***** TEXT UNDER STUDY *****

April 3, 2002

Ugly misgivings about cute baby

By CORKY
Herald editor's dog
      For nearly four weeks, I've held my tongue about the new addition to the family - no easy task for a mouth breather.
      Call me a crass canine, but I have a hard time understanding what all the fuss is about. Human babies are furless, noisy, hapless creatures only a mother (or father) could love. Although, I must admit they're so homely they're kind of cute; in a blood-curdling scream at 4 a.m. kind of way.
      Now playing the role of family dog requires a few concessions on my part. I fetch a few sticks, perform some menial tricks, eat the same food everyday and walk my humans around the neighborhood on a leash. In return, I get free room and board and a scratch behind the ear only those with opposable thumbs can perform.
      However, no one conferred with me about bringing a child into this world. I would have settled for a rawhide or a fire hydrant squeaky toy.
      While we share no parental genetic traits, baby and I are both classified as land animals. Suffice it to say, I might have a tinge of mammal sibling rivalry. After all, for three years I've had sole possession of the household cute factor. Suddenly, I'm playing second fiddle to a Yo-Yo Ma who spits up for an encore. I've become Salieri to Mozart, Shemp to Curly, the Boston Red Soxs to Babe Ruth.

*****

* PROBLEM TO WORK ON:
Can you carry on the dog's column about the new baby from its last sentence, keeping Corky's voice?

***** EXCERPTED DATA *****

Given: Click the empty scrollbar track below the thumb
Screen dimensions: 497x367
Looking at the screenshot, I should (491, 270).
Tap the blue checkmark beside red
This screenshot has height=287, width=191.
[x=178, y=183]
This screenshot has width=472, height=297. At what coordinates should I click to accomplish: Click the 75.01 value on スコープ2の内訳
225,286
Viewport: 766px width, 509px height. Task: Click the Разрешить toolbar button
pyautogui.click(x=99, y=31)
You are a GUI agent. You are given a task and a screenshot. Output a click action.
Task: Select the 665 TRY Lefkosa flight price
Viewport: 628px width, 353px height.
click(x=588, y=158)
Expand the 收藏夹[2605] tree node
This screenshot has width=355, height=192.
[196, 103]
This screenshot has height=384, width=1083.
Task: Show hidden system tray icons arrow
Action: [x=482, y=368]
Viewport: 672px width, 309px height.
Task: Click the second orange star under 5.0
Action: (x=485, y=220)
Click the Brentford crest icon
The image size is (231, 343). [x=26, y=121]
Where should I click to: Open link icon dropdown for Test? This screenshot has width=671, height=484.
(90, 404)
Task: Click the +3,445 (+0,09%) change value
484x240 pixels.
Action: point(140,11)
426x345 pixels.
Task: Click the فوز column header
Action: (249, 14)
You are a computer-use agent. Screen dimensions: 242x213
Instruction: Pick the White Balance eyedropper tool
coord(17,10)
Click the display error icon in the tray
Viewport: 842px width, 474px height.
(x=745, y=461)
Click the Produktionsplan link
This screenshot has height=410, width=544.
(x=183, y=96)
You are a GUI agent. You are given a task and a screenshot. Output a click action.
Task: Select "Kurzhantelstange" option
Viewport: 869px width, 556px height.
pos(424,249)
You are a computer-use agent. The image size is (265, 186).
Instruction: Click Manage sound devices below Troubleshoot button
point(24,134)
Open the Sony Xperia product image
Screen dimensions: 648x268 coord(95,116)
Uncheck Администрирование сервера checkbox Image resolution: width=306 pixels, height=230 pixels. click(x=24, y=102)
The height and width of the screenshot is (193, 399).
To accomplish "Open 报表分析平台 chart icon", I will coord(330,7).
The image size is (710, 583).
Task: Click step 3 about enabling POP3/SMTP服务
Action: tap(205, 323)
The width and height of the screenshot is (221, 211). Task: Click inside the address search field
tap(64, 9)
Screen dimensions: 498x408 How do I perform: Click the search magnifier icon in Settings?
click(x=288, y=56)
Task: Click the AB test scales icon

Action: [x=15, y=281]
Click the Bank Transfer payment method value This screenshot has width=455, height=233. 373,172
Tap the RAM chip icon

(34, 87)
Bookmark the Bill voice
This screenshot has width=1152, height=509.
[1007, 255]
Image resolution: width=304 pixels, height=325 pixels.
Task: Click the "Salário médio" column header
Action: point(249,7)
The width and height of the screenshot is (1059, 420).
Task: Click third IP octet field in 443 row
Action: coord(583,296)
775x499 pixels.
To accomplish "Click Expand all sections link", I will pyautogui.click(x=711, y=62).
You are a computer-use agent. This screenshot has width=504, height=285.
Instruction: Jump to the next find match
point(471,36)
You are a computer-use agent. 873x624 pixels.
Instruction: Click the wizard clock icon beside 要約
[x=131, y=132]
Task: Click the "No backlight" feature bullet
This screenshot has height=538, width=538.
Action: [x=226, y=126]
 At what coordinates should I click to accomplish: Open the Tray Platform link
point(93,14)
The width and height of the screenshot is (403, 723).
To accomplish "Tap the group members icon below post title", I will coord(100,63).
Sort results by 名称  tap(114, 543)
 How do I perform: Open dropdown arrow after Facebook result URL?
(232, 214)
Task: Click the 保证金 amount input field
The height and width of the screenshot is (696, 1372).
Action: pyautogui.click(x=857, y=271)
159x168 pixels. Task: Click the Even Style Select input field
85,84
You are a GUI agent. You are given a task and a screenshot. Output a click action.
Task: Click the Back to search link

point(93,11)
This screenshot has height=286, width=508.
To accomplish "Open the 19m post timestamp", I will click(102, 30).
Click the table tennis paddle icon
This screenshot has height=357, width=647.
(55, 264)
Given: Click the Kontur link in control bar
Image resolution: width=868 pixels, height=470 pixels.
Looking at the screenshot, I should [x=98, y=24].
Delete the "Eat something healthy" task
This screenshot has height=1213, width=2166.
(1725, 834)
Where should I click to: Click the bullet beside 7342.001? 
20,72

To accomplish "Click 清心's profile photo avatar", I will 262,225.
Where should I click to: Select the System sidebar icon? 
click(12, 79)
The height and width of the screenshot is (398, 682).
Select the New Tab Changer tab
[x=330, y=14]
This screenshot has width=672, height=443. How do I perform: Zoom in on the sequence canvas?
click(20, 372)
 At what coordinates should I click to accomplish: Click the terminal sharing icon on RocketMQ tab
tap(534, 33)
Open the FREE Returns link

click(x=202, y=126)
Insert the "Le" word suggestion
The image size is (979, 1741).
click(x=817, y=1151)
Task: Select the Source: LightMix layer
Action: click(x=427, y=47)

*****

* OUTPUT OF THE EXERCISE:
      Another conundrum that has cropped up since baby's arrival is the blatant parental double standards. Just a few examples include:
      - If I howl in the middle of the night I get a capital letter correction. Baby cries and she gets to eat again.
      - Baby gets all the good chew toys and I can't even gum any of them.
      - Relief for me means squatting between two pine trees in the rain at six o'clock in the morning. Baby can pass gas in the living room and everyone laughs.
      - Baby has the run of the house yet can't even walk. I'm the one stuck behind a baby gate.
      Of course, having a baby around isn't all bad. Thanks to the half-pint human, I put up with a lot less personal hygiene grief. While the baby is subjected to sponge baths and diaper rash ointments, I finally get to smell - like a dog that is. An occasional squirt of doggie deodorant and I'm good to go.
      After 25 days, I've come to the conclusion that this furless, noisy, hapless creature is here to stay.
      So, like a 401k mutual fund, I'm looking at baby as a long-term investment. If I ride out the bobble-head crying, in a few months we are talking free food on the face. In a few years, there will be dropped ice cream cones and hot dogs. Then one day, I'll finally have the pair of opposable thumbs to dig up flower beds and root through garbage cans - and I won't get in trouble.
      It will be just like Timmy and Lassie, Little Orphan Annie and Sandy or Travis and Old Yell ... er, maybe not.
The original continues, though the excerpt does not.